*** Records for the exercise

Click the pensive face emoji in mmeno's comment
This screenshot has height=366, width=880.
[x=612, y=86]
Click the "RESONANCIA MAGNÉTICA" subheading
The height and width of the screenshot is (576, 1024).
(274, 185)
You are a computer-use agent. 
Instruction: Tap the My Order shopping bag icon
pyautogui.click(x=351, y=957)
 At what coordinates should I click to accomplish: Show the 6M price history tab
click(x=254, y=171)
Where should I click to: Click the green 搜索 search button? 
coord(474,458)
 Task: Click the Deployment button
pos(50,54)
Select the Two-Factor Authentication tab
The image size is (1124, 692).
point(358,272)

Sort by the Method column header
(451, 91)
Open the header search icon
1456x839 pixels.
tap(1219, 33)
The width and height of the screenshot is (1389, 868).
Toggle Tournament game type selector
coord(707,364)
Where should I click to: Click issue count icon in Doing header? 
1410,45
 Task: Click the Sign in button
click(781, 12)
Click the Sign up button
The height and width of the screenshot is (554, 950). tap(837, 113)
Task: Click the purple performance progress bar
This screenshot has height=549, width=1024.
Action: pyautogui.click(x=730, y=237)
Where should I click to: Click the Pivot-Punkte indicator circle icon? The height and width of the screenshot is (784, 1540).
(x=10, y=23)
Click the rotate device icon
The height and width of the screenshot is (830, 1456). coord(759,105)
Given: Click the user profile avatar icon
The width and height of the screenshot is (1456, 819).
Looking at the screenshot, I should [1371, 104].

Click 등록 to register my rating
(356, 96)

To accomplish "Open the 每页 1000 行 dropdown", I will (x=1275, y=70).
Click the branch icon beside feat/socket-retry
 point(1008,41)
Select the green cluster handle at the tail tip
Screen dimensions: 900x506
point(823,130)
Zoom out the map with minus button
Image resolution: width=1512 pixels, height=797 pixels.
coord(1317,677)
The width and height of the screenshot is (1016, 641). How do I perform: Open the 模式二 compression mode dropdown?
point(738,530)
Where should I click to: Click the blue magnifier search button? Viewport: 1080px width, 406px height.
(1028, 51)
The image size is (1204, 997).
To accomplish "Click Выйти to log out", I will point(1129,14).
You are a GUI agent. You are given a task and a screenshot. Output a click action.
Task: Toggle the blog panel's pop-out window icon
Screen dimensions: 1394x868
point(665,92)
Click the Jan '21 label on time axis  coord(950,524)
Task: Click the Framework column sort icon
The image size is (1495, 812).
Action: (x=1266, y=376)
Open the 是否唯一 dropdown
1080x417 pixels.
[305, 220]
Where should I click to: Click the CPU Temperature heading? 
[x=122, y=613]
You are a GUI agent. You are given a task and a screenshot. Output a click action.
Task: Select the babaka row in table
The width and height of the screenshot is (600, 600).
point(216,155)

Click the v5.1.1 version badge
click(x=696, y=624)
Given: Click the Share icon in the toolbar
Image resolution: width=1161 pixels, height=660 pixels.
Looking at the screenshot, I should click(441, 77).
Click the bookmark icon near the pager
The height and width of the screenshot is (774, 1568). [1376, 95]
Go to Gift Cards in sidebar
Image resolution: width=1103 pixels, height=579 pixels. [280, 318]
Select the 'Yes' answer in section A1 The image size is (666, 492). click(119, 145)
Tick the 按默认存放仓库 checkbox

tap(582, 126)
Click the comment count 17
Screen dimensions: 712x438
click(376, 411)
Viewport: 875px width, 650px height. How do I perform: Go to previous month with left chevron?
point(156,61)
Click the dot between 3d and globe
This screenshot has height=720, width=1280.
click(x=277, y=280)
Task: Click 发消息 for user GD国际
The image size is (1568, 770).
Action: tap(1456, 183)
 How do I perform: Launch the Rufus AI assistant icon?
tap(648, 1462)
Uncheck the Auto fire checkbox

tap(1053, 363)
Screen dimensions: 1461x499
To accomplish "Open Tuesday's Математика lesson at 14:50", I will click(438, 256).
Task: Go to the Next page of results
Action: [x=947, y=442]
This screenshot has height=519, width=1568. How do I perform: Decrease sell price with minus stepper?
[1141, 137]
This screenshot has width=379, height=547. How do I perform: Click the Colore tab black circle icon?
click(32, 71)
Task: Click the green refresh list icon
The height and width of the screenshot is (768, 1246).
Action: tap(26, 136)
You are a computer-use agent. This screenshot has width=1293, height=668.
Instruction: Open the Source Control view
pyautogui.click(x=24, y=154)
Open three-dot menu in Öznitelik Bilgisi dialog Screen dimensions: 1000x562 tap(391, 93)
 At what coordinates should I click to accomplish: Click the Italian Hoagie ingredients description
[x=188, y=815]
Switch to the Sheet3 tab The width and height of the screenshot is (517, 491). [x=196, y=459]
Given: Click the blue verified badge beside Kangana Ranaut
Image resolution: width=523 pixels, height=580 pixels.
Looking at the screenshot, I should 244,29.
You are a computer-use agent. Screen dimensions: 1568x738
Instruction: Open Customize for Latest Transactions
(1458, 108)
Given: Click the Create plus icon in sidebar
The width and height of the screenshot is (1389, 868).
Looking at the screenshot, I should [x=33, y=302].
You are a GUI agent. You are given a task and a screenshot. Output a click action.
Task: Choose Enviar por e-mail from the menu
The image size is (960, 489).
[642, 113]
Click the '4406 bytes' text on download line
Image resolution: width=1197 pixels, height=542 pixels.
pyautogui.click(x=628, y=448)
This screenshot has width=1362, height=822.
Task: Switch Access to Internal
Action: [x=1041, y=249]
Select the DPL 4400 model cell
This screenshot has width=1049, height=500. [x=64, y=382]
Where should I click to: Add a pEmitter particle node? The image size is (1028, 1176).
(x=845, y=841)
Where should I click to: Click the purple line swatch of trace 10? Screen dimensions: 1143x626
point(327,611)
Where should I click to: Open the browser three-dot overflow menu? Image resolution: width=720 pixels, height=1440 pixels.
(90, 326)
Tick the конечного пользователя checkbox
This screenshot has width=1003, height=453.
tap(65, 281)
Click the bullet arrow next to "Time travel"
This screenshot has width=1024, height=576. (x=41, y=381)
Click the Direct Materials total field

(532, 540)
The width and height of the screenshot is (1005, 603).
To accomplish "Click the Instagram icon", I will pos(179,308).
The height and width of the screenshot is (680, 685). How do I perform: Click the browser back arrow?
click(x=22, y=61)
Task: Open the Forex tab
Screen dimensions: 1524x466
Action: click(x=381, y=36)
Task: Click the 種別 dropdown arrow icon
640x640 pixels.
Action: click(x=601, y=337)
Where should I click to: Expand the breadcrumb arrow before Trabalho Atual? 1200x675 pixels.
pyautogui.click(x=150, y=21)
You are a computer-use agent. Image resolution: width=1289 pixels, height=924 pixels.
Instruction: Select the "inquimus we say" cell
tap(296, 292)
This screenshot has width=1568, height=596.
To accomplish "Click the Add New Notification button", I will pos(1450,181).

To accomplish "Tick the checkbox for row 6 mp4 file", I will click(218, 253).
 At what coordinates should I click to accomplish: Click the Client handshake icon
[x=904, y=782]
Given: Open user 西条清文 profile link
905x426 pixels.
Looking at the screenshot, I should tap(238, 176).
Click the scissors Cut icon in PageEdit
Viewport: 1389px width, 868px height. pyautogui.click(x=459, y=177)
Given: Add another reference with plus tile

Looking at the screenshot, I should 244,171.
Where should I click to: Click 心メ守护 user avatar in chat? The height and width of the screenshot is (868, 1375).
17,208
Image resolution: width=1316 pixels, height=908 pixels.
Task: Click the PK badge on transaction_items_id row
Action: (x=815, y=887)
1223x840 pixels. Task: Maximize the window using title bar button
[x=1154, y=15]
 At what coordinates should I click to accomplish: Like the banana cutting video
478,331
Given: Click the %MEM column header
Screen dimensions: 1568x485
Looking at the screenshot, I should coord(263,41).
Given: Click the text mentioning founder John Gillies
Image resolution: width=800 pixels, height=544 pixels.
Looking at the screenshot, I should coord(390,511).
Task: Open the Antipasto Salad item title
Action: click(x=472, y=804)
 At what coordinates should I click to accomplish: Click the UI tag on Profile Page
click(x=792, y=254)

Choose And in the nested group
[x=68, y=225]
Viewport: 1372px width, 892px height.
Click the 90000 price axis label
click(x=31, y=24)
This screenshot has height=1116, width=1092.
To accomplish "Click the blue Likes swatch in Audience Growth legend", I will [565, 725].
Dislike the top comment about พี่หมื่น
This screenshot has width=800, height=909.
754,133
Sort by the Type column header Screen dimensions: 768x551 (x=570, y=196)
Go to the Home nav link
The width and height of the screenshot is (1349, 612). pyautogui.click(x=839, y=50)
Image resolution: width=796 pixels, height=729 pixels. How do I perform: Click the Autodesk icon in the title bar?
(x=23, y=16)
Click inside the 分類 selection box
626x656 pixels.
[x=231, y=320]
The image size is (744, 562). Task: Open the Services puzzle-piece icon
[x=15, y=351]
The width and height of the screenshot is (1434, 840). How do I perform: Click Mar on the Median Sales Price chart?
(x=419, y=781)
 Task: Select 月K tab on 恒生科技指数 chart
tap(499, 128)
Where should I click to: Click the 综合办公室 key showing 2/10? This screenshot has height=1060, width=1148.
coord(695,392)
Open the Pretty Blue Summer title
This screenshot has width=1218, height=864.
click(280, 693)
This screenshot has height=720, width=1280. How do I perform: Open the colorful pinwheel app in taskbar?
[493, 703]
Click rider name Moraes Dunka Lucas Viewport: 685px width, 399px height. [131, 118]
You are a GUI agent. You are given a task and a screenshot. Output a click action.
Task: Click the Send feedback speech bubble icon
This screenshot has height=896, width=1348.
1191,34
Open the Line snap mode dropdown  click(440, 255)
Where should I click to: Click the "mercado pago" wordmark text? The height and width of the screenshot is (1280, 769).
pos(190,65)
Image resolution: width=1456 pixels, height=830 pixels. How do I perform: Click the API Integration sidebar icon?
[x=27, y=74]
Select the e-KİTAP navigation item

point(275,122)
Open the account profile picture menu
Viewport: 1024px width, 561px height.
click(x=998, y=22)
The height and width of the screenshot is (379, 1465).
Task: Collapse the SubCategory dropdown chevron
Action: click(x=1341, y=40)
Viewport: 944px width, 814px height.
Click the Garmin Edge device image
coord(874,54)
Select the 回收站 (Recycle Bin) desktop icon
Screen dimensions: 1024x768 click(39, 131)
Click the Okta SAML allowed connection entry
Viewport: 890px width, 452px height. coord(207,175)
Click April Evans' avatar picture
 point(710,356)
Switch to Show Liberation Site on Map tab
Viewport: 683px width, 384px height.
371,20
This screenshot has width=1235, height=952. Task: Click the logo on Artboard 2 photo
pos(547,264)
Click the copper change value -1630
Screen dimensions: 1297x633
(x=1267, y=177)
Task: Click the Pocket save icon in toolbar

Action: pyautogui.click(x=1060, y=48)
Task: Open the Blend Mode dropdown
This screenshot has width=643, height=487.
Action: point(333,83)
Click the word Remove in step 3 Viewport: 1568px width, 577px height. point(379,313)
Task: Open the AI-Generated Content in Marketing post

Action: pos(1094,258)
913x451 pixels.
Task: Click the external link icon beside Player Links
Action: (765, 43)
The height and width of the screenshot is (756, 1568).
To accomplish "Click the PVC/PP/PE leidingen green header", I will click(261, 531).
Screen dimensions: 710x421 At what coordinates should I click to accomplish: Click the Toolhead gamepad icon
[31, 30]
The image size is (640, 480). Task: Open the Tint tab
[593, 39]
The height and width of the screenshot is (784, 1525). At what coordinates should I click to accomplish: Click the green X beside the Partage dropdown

******

- [Problem description] Start at the line containing "Viewport: 944px width, 814px height." and stop after the line containing "Click the word". Reproduce those lines of the material with "dropdown" swapped for "menu", leaving everything else unchanged.

- [Solution to the exercise]
Viewport: 944px width, 814px height.
Click the Garmin Edge device image
coord(874,54)
Select the 回收站 (Recycle Bin) desktop icon
Screen dimensions: 1024x768 click(39, 131)
Click the Okta SAML allowed connection entry
Viewport: 890px width, 452px height. coord(207,175)
Click April Evans' avatar picture
 point(710,356)
Switch to Show Liberation Site on Map tab
Viewport: 683px width, 384px height.
371,20
This screenshot has width=1235, height=952. Task: Click the logo on Artboard 2 photo
pos(547,264)
Click the copper change value -1630
Screen dimensions: 1297x633
(x=1267, y=177)
Task: Click the Pocket save icon in toolbar

Action: pyautogui.click(x=1060, y=48)
Task: Open the Blend Mode menu
This screenshot has width=643, height=487.
Action: point(333,83)
Click the word Remove in step 3 Viewport: 1568px width, 577px height. point(379,313)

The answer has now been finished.